Le Tribunal de grande instance Ouaga 1 a condamné, ce vendredi 27 mars 2026, l’ancienne ministre burkinabè de l’Action humanitaire, Laure Zongo/Hien, à cinq ans d’emprisonnement ferme et à une amende de 10 millions de francs CFA dans le cadre du procès dit « Yé Yaké Camille et autres », portant sur un détournement de fonds publics au sein de son ancien ministère.
Le principal accusé du dossier, Yé Yaké Camille, a été frappé d’une peine plus lourde : onze ans de prison ferme et une amende de plus de 462 millions de francs CFA.
Des peines prononcées au terme de onze jours d’audience
Outre Laure Zongo/Hien et Yé Yaké Camille, sept autres prévenus comparaissaient dans ce dossier pour des faits de détournement de deniers publics, complicité, enrichissement illicite et blanchiment de capitaux.

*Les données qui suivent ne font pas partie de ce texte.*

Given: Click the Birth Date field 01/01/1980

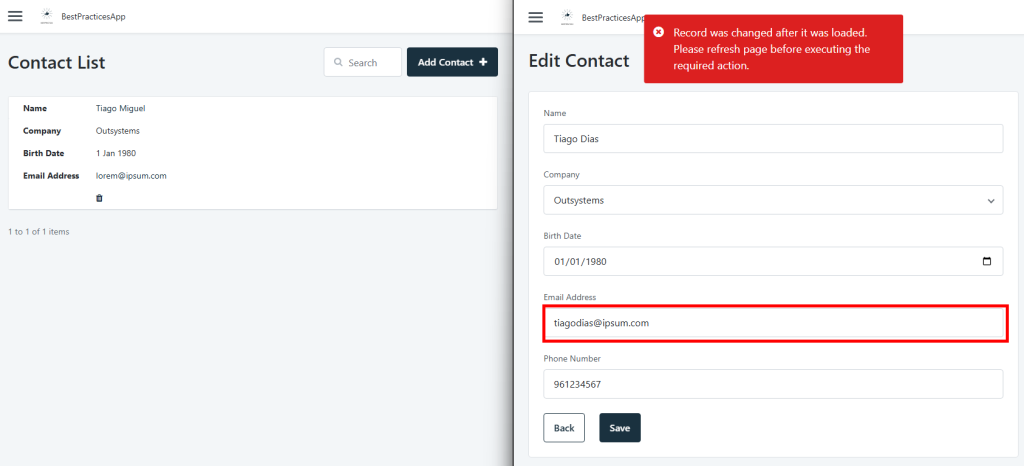Looking at the screenshot, I should [773, 261].
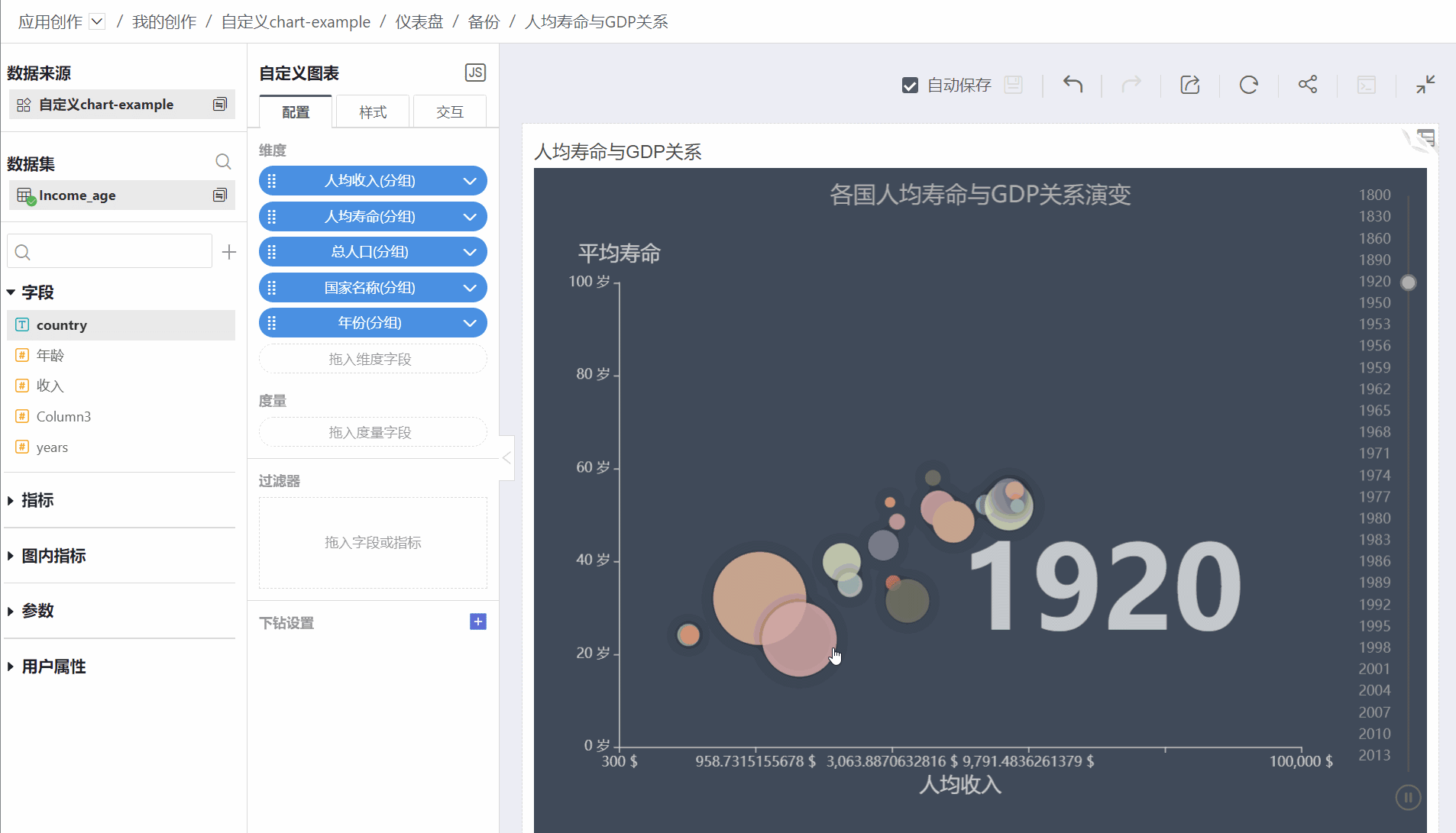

Le tribunal a décerné un mandat de dépôt à l’encontre de l’ancienne ministre, qui serait hospitalisée depuis le 24 mars, selon des sources judiciaires.
La procédure s’est tenue au terme de onze jours d’audience. Les faits reprochés à Laure Zongo/Hien porteraient, selon les éléments du dossier, sur une somme de 35 millions de francs CFA.
Un dossier connexe au scandale Tiégnan
Ce verdict est rendu dans le prolongement direct de l’affaire Amidou Tiégnan, du nom du principal mis en cause dans un détournement de plus de 3 milliards de francs CFA au ministère de l’Action humanitaire — des fonds destinés aux personnes déplacées internes au Burkina Faso. Condamné en première instance le 24 décembre 2024 à 15 ans de prison ferme, Tiégnan avait vu sa condamnation confirmée par la Cour d’appel de Ouagadougou le 18 novembre 2025. L’affaire « Yé Yaké Camille et autres » constitue la procédure connexe de ce dossier, désormais qualifié « Tiégnan II ».
Laure Zongo/Hien dispose d’un délai légal pour former appel du jugement rendu ce jour devant la Cour d’appel de Ouagadougou, conformément aux dispositions du code de procédure pénale burkinabè.